The next day, we realized our hotel was located a mile north of a geyser. A cold geyser - one that ejects water and CO2. When we arrived on site, the geyser was gushing away noisily. CO2 poured out the top of the pipe and refracted light...I wondered how much it expels a day. Shortly after, the geyser ceased and mudpots just 30-40 feet away began filling with water and bubbled away. About 30 minutes later, they completely drained, and the geyser began bubbling up again. Totally fascinating.

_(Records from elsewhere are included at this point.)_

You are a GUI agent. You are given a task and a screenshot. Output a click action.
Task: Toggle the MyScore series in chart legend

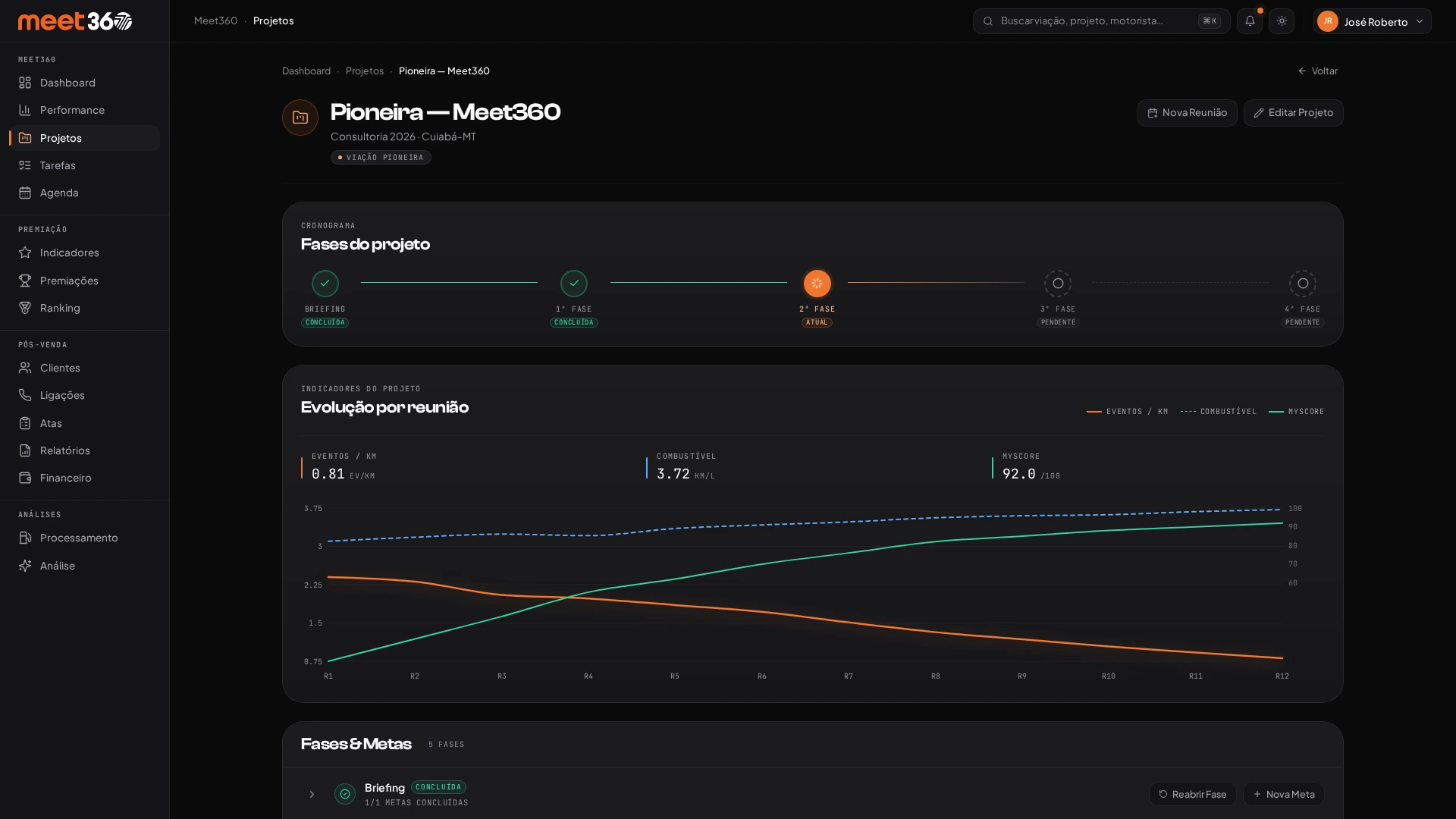(x=1296, y=412)
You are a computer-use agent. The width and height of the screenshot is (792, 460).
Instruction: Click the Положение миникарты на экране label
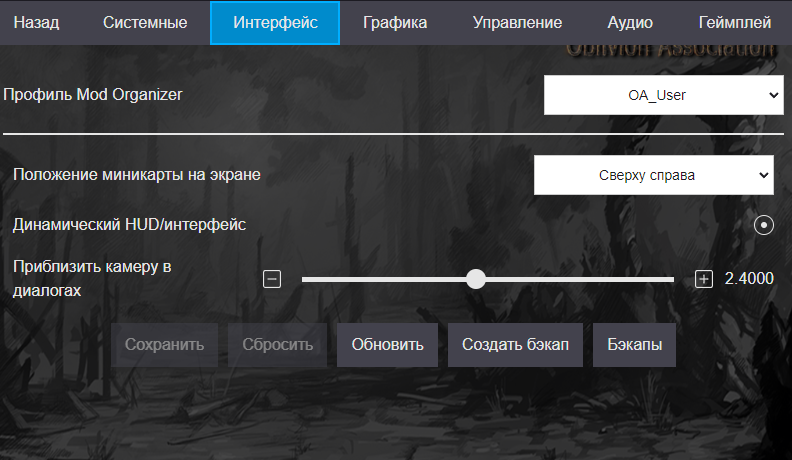tap(137, 175)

We spent two full days wandering around Washington state, including a day on Rainier to measure the temperature of the springs in Longmire meadow and to see a really fantastic video of the park in Paradise. I took my mom to the northwest side of St. Helens to peak into the breached crater, but we only got *just* close enough to see the very northern tip of the dome. Coldwater Visitor Center was closed, as was the road to the Johnson Ridge Observatory. Another attempt at getting to the JRO spoiled. Someday, right?

I thought the northern Canadian Rockies would top all ranges I've ever seen, until we spotted the St. Elias mountains. They closely resemble the enormity of the Himalayas and extend 300 miles - the Magdalena Mountains in New Mexico are only 18 miles long. The St. Elias are just 10 million years old - once more to compare, the volcanic rocks of the Magdalenas are about 32-28 million years old.

Totally stunning.

Curving around the Yukon and into Alaska, a very narrow view of the Kluane ice field was visible. The ice field is the largest non-polar field in the world, and I think I read the ice is up to 2,200 feet thick. Wish we could have seen the interior closer.

Finally reaching Denali National Park, we were able to drive to mile 33 on the Park road due to good road conditions (a first this time of year since 1980). We only got a short glimpse of Denali from 76 miles away. The drive showed me how much work I have to get done at Denali, and how hard this work will be to complete.

We tried to find some glaciers on the Kenai Peninsula, but it was raining hard the entire day yesterday. Portage would have been our best bet, but the boats are out of service until May and the lake is frozen over. I walked down to it from the gate but there was nothing to be seen.

And now, I have to finish this thesis forever. Santiaguito just had its biggest explosion since 1989 - not something I would have expected for a lower extrusion rate.